Andy Rooney is joined by Stanley Crouch, Molly Ivins, and P.J. O'Rourke

Anyone who’s worked at a newspaper knows that commentary and criticism share the bottom rung on the ladder of journalism. Sure, there’s prestige in having your own column. So-called real journalists, however, still believe that any schmo can express an opinion, but to report the news takes hard work and talent. If you think high-profile op-ed page whiners like conservative bullyboy Robert Novak or liberal scold Anthony Lewis (or, for that matter, the average TV, movie, or music critic) are held in high regard by the majority of their deadline-pressured colleagues, think again. As P.J. O’Rourke, one of the trio of new commentators on 60 Minutes, recently noted, ”What we do is entertainment.”

It’s amusing, therefore, to see 60 Minutes — which prides itself on its objective, hardball integrity — add three more voices of subjectivity to a show that already boasts the most well-known kvetcher in all of television: commentator Andy Rooney. As someone who makes his living sitting in a corner polishing his opinions, I welcome the sight of Rolling Stone‘s right-wing-dinger O’Rourke, liberal professional Texan Molly Ivins, and cosmopolitan contrarian Stanley Crouch grousing over the airwaves about gay rights, vigilantism, and English as America’s official language.

The new pundits have been on the air since April and have established their broadcast personas. O’Rourke will be familiar to anyone who went to college: He’s the frat boy who’s always sneering at everyone else and bragging to anyone within earshot how much money he’s going to make when he graduates. O’Rourke may start out addressing the topic at hand but soon lapses into his standard anti-’60s, God-love-the-free-market routines; he’s a clever devil who needs to freshen up his act. Ivins is better on camera — more relaxed. She fulfills her designated role, slipping in more left-wing sentiment than you’d hear if C-SPAN hid a camera in Tim Robbins and Susan Sarandon’s house. Too bad her opinions are so predictable, and expressed as a series of one-liners.

Easily the best of these Minutes rookies is Crouch. He makes a good TV personality because he looks different (like an intellectual catfish), sounds different (that nasal staccato is ripe for TV’s sincerest form of flattery, a Saturday Night Live parody), and is different (though tagged a neocon in the press, Crouch is really just an extremely articulate proponent of common sense).

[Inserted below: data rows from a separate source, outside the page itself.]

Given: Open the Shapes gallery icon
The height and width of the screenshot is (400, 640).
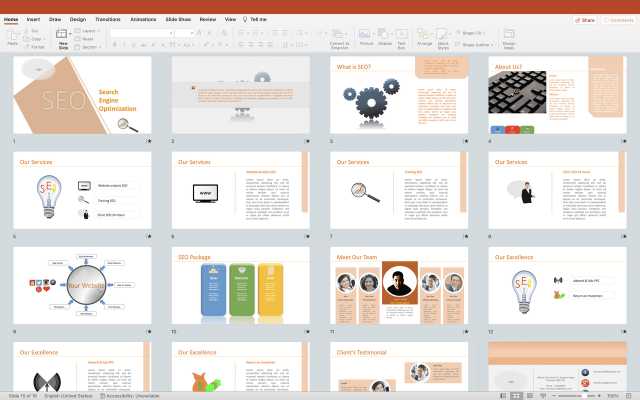Looking at the screenshot, I should [x=385, y=36].
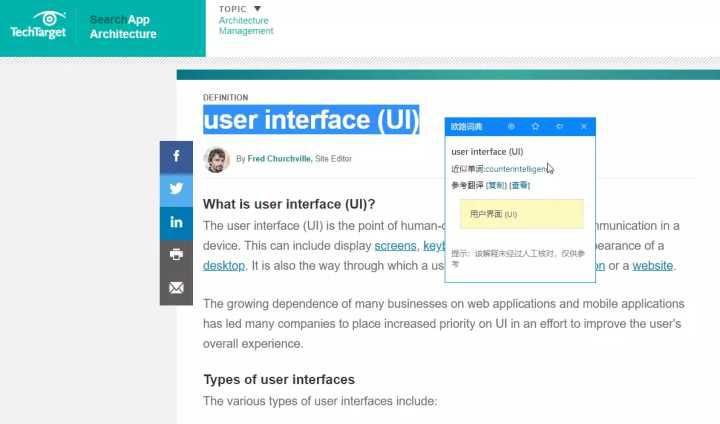Expand the TOPIC dropdown arrow
The width and height of the screenshot is (720, 424).
click(257, 9)
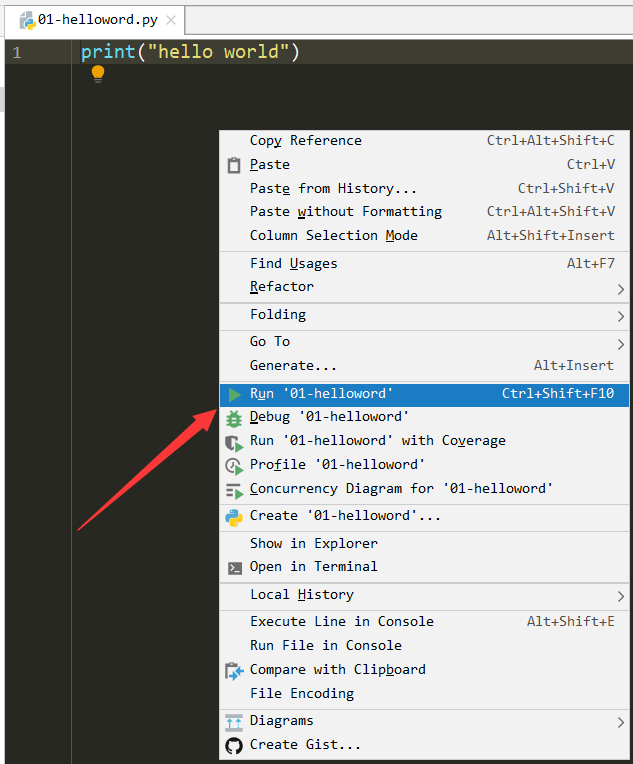
Task: Click the Concurrency Diagram icon
Action: pos(234,490)
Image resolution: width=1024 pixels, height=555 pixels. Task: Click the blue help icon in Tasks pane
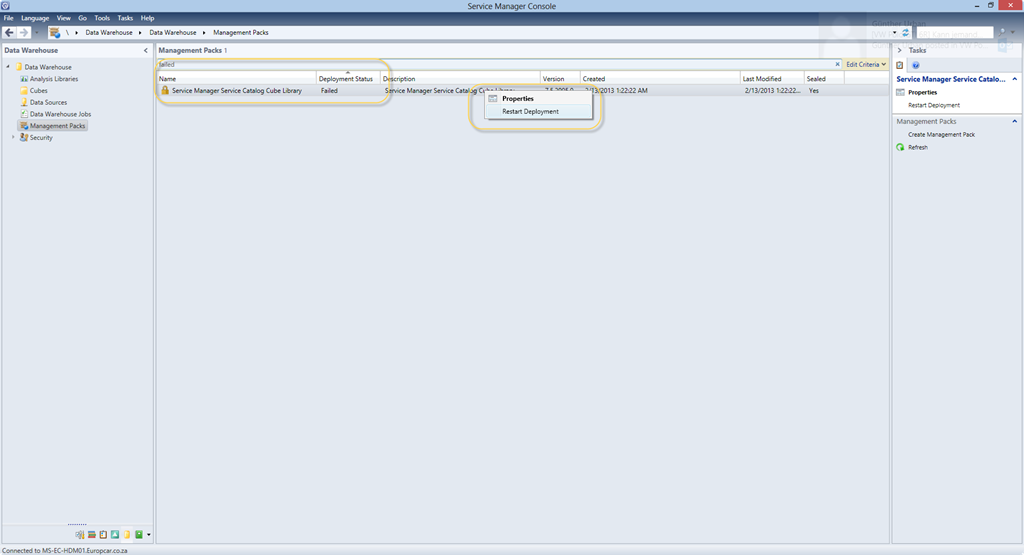click(x=915, y=65)
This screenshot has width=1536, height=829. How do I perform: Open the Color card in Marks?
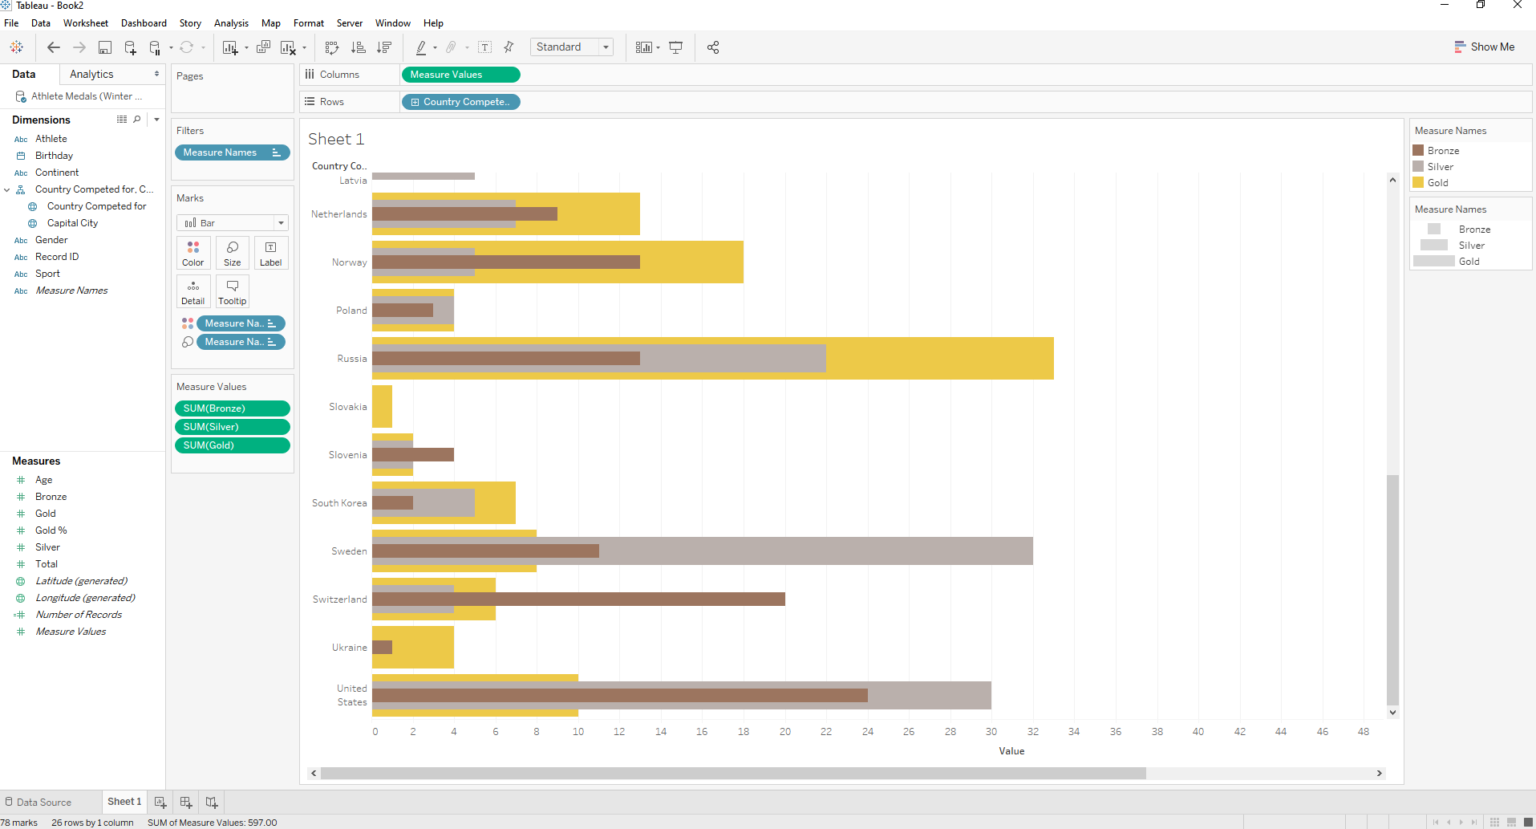click(193, 252)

Memo to Minutes executive producer Don Hewitt: The format for your new trio is lame. Filmed separately, with no chance for these writers to go after one another face-to-face, they seem cut off — from the arguments they try to start, and from us.

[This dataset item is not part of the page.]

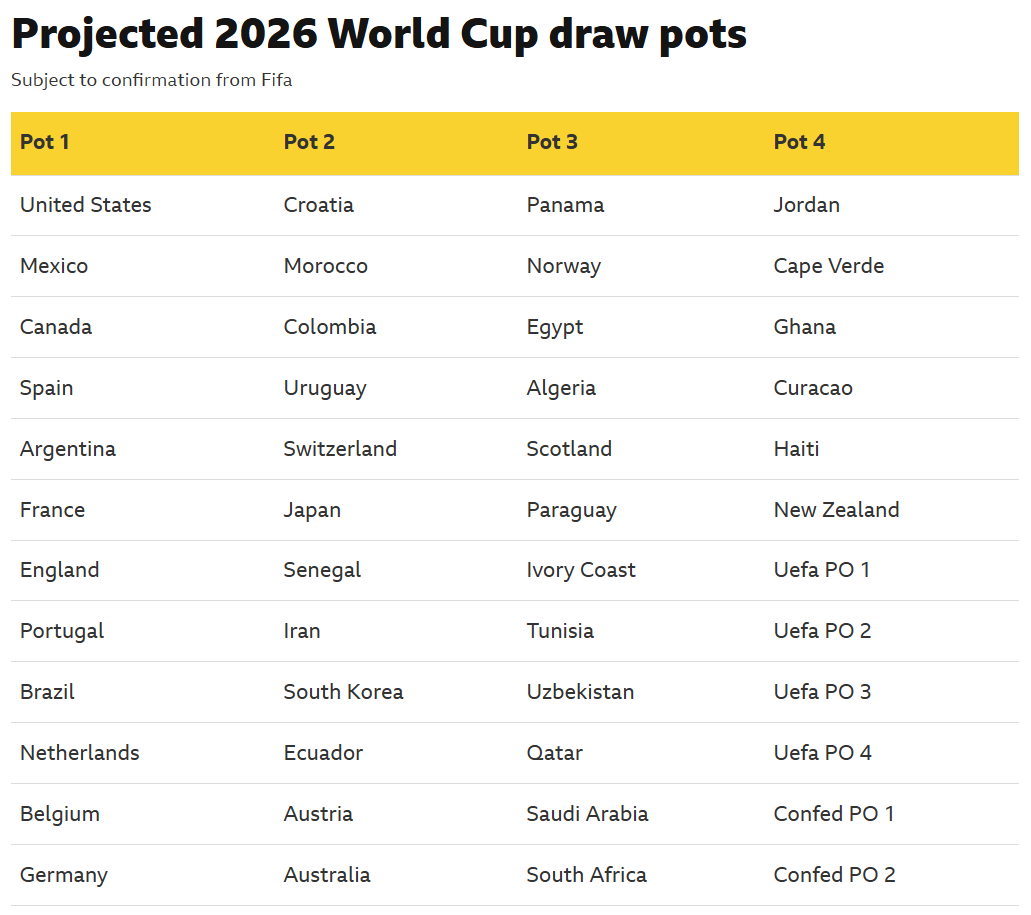Click the Pot 1 column header

click(45, 142)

Just as 60 Minutes does, I’ve saved Andy Rooney for last. Maybe it’s because he’s so obviously cheesed off at having his windbag punctured by three interlopers, but Rooney has been both funnier and more pointedly critical over the past few months. His take on the Jackie Onassis auction, which included proposing to auction off the many Super Bowl cushions his old bottom had creased over the years, was wonderfully mean-spirited. His ballyhooed interview with death doctor Jack Kevorkian was bracingly pushy and skeptical.